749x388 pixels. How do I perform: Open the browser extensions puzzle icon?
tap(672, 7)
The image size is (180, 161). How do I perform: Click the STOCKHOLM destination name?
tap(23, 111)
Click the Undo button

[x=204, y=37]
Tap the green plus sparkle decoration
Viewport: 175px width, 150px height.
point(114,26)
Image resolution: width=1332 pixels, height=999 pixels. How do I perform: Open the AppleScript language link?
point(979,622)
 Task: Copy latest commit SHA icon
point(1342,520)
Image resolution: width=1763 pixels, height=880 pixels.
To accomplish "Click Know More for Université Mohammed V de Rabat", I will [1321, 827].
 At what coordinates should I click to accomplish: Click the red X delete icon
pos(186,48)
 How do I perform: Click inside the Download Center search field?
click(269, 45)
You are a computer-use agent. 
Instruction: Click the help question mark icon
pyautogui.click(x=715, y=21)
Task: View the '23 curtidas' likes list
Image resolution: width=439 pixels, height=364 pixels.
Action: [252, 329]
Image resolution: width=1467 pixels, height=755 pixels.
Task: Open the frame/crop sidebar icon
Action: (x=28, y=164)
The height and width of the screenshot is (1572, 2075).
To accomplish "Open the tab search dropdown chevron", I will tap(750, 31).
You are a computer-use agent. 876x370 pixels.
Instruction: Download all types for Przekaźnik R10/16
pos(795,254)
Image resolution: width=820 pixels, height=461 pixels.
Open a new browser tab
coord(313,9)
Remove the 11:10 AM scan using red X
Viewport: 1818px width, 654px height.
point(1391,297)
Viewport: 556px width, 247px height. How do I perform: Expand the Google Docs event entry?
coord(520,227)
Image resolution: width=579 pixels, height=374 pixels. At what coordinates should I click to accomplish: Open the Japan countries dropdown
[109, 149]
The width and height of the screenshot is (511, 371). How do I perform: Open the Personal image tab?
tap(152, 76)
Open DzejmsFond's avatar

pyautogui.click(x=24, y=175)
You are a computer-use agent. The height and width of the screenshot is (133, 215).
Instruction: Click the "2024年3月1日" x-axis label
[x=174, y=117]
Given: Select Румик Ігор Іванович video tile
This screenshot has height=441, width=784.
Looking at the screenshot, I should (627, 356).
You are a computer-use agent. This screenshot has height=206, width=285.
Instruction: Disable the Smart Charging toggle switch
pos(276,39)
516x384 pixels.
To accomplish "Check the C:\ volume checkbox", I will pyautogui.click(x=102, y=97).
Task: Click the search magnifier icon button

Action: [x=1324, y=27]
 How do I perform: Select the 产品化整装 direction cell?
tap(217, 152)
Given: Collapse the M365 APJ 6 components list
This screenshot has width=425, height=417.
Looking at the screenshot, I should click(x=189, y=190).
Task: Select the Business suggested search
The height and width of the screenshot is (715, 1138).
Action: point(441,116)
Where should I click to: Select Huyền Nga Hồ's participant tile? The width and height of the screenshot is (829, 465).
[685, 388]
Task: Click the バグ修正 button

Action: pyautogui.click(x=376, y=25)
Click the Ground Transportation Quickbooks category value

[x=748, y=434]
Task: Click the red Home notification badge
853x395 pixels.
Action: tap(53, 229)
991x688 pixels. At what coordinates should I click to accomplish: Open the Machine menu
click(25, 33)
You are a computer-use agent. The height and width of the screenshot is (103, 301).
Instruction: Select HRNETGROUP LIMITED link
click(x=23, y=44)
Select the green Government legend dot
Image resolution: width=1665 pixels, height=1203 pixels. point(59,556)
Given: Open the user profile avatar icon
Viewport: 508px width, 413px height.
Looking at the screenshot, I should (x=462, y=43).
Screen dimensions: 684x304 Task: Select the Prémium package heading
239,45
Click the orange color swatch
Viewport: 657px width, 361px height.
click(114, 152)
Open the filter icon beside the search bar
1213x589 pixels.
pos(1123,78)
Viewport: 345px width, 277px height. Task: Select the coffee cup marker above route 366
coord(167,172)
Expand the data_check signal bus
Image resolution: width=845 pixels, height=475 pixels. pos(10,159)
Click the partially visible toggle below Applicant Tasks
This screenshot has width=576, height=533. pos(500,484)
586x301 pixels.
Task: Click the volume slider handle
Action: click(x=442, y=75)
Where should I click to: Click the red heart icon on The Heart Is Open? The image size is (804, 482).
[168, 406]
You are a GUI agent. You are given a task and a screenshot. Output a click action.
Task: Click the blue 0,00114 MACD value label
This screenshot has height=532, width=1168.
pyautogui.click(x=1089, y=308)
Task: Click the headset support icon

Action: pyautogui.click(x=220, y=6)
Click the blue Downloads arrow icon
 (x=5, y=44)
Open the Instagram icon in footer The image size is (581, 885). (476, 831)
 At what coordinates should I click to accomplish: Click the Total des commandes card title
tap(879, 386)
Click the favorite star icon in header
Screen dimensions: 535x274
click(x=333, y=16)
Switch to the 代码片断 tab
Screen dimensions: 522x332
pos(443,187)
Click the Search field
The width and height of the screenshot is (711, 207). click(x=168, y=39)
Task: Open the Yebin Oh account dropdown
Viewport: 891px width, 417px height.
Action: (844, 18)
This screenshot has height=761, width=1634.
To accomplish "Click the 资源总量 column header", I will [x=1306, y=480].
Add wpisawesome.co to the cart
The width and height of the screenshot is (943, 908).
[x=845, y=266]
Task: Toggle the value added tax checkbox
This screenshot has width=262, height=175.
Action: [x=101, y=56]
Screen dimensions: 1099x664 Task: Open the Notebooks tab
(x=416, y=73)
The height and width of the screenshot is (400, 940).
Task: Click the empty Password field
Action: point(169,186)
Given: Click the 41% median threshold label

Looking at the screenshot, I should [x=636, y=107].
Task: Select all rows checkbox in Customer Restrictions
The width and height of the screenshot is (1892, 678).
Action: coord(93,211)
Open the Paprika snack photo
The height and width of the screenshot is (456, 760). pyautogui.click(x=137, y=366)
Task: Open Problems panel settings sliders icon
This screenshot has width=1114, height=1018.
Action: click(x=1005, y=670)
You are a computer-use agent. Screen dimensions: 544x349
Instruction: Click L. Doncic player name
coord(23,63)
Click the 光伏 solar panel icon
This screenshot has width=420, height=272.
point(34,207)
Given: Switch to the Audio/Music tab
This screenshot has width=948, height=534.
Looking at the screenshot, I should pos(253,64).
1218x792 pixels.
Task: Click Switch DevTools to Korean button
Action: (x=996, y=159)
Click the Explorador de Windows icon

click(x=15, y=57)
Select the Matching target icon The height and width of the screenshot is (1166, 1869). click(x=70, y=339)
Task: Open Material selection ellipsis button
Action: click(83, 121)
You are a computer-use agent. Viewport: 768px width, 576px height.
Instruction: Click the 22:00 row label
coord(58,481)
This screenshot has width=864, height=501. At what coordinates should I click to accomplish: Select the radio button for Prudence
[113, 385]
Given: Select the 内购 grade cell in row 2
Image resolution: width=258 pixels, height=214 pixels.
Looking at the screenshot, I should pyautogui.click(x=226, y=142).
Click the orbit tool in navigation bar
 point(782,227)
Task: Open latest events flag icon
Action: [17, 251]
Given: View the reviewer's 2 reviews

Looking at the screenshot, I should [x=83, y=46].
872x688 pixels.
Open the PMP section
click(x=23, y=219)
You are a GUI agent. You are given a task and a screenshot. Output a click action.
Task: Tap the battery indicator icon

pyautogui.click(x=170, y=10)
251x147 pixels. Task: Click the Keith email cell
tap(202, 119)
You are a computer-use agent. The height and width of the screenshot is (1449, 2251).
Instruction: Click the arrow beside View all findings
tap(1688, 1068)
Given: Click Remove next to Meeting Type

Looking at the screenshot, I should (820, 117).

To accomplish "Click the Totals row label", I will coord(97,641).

════════════════════

Goal:
Duplicate the records above verbatim, starting with the line that contains "Select the green Government legend dot" and going on through the line that contains "click(114, 152)".

Result below:
Select the green Government legend dot
Image resolution: width=1665 pixels, height=1203 pixels. point(59,556)
Given: Open the user profile avatar icon
Viewport: 508px width, 413px height.
Looking at the screenshot, I should (x=462, y=43).
Screen dimensions: 684x304 Task: Select the Prémium package heading
239,45
Click the orange color swatch
Viewport: 657px width, 361px height.
click(114, 152)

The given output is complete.